Commercialising the untapped B2B payments market. The B2B segment, regarded as a new revenue driver, reflected an encouraging growth trajectory in 1Q24. This was achieved via the issuance of commercial cards, and an expansion of partnerships between B2B platforms and intermediaries in areas such as the travel space. Against this backdrop, the B2B segment is fast emerging as a new growth lever, where the total addressable market is 10X greater than consumer payments. Its larger and more complex transactions, in contrast with that of merchant payments, offer a significant revenue potential and longer growth runway. As current B2B payments are highly manual and fraught with antiquated processes, leading payment providers are likely to gain market share. This is achieved by integrating accounting systems and standardising user data to deliver cost savings such as straight-through processing for payables/receivables, daily accounting entries, cash-flow projection, and reconciliation between suppliers and customers.

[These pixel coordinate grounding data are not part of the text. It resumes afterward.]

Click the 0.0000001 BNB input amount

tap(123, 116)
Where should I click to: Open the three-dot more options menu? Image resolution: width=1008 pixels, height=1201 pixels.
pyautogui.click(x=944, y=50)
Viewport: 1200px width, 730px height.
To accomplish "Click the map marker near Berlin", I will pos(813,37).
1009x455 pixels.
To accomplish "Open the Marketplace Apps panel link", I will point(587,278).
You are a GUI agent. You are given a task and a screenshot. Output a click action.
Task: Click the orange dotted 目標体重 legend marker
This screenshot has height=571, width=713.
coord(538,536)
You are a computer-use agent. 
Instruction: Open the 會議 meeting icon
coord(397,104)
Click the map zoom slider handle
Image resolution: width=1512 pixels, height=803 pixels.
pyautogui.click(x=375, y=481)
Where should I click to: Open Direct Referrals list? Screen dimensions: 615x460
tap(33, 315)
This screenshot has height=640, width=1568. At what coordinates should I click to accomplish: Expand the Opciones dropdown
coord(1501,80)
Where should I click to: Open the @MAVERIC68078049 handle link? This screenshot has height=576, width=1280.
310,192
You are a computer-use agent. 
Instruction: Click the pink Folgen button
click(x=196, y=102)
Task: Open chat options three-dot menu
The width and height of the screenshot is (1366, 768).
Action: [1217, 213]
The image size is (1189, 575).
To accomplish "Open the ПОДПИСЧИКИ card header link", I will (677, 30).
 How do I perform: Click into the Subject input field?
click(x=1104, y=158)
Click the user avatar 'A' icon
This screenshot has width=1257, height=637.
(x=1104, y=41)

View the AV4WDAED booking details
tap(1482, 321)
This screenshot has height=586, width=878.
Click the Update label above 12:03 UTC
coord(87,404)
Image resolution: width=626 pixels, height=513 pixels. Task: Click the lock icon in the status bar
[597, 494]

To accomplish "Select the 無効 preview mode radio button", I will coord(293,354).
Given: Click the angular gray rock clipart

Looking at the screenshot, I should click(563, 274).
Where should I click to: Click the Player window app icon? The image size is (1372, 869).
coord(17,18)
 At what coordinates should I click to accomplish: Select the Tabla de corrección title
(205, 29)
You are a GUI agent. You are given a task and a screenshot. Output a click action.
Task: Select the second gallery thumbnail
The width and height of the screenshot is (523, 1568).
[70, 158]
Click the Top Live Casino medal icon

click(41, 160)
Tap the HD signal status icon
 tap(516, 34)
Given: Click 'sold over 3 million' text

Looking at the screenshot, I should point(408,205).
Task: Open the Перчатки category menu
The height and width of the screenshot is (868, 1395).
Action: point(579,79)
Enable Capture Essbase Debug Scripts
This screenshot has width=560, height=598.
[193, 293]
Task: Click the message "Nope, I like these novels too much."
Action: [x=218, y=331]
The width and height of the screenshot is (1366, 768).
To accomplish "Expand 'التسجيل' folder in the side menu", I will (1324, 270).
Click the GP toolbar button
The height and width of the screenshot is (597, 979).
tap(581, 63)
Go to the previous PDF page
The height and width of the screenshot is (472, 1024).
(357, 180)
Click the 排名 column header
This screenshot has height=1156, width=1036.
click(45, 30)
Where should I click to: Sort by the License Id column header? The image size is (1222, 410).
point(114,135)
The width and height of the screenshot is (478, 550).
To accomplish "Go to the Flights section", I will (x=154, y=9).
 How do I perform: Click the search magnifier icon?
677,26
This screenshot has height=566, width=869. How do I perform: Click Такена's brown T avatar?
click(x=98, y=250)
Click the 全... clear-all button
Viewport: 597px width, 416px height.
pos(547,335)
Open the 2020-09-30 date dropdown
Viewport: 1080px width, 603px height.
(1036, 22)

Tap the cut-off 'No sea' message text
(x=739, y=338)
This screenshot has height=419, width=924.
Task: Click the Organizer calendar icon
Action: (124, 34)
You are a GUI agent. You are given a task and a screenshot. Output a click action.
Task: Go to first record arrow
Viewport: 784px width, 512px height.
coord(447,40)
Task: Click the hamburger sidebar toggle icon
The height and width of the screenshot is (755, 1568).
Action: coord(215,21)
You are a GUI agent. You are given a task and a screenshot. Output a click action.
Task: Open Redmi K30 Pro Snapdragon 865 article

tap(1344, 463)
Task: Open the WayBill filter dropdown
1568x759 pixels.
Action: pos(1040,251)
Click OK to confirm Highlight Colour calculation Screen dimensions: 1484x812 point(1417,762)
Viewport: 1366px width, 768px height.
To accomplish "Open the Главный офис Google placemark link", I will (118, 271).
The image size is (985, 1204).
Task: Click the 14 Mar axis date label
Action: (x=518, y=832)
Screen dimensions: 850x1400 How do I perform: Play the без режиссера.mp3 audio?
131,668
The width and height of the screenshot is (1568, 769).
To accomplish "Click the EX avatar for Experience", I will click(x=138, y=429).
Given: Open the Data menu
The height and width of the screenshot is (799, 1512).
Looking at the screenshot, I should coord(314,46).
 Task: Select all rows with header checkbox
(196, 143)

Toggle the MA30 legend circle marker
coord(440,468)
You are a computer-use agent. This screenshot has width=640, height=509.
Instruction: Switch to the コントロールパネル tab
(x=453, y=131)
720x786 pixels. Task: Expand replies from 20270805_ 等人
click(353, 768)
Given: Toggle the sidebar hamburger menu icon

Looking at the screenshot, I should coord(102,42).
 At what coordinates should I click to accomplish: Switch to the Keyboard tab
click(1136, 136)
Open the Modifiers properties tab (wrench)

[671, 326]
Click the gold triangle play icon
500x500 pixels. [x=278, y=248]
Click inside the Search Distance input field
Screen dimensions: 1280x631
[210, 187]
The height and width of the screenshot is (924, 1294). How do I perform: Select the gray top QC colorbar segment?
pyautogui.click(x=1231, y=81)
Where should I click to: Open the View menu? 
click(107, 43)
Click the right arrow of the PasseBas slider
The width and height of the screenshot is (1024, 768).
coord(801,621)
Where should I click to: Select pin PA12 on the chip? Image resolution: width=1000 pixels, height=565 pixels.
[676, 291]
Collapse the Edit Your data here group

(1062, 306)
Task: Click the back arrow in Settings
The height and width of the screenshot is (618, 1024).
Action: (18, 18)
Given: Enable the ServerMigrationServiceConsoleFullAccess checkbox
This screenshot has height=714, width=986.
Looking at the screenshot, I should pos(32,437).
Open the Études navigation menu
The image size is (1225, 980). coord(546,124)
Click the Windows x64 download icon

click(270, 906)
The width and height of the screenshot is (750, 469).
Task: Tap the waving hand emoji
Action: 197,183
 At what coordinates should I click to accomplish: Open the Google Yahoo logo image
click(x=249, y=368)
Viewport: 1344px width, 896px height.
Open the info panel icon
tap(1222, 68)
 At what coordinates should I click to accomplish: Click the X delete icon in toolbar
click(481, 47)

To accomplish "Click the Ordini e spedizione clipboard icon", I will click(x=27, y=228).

We prefer names with a higher cross-border mix, leading positions in the B2B payment market, and lower sensitivity to economic downcycle. We expect the payment industry to maintain a robust growth momentum, driven by 1) secular growth in payment services on rising volumes, especially in cross-border transactions and B2B payments; 2) expansion in partnerships and penetration into new payment categories; and 3) scaling up of VAS revenue. We therefore prefer payment providers that have 1) a global presence which enables them to ride on digitalisation and e-commerce trends; 2) a higher revenue mix towards cross-border payments; 3) rising contribution from VAS revenue; and 4) lower sensitivity to economic downcycle and rising credit costs.